Claire Bateson (Barts and the London NHS Trust and School of Pharmacy, University of London) won the 2001 Galen award, which she is using to support research into improving pharmaceutical care across the health care interface. Her randomised controlled trial is examining the benefits of using ward pharmacists to compile drug-related information to send both to the discharge patient's GP and to a community pharmacist nominated by the patient.

Joel Hirst, a community pharmacist in Bristol, won the 1997 Galen award while working as a pharmaceutical adviser in Gwent. By investigating pharmacy users' views of the service they received from pharmacies, his research has raised a number of issues for pharmacy to consider. One finding he describes as startling is a deep concern about the lack of privacy in pharmacies.

Before gaining the 1998 Galen award, Jacky Nunney was a locum pharmacist with little research experience. The award made it possible for her to conduct a successful research project and she is now nearing the end of a second project after winning another Galen award in 2000. Both projects have been concerned with the use of multicompartment compliance aids in primary care. One finding from the first project was that many patients receive such aids with little or no assessment of whether their use is appropriate. In her current project, Mrs Nunney is testing an assessment protocol.

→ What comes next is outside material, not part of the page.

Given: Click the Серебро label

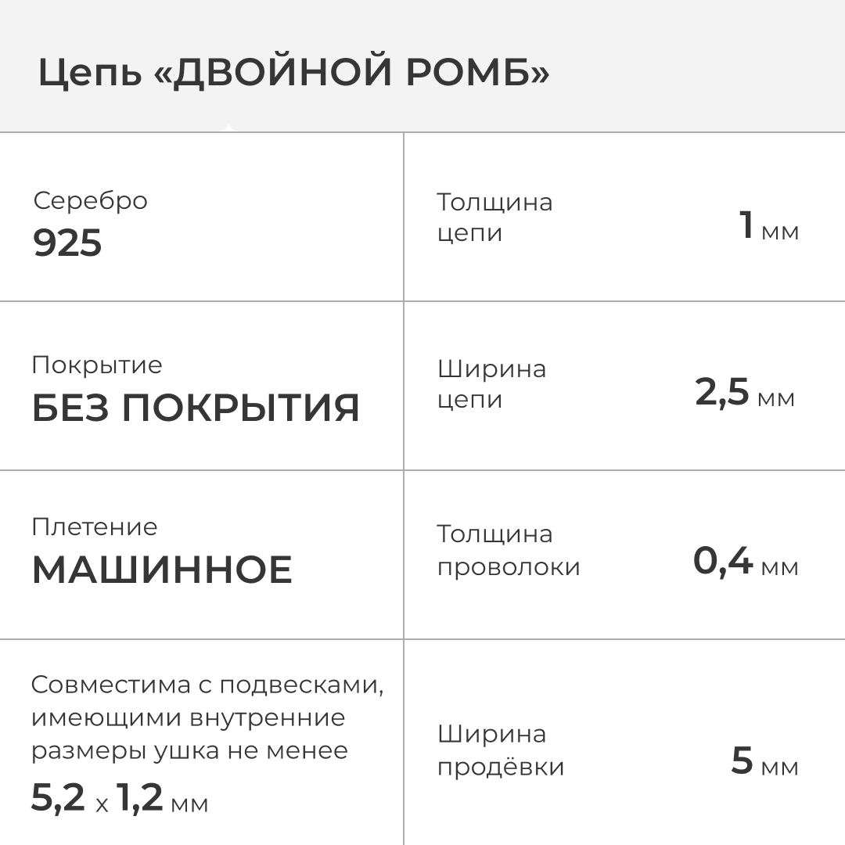Looking at the screenshot, I should pos(90,200).
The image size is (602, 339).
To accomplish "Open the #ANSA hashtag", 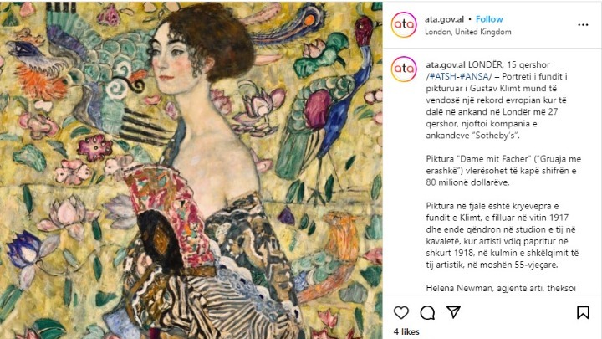I will (474, 76).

Jane Urie, a medicines management and information pharmacist in Inverness, used a 1999 Linstead fellowship to support an investigation into the pharmaceutical care needs of palliative care patients in the community, with the aim of introducing a systematic approach to meeting these needs. The research has identified a large number of pharmaceutical care issues, which are currently being analysed.

Emma Jones, of the Welsh School of Pharmacy, is using a 2001 Linstead award to fund the second year of a PhD programme, in which she is examining how men manage their illnesses and where they seek health advice and information. Early findings suggest, among other things, that men do not like to discuss their health issues with female pharmacy staff.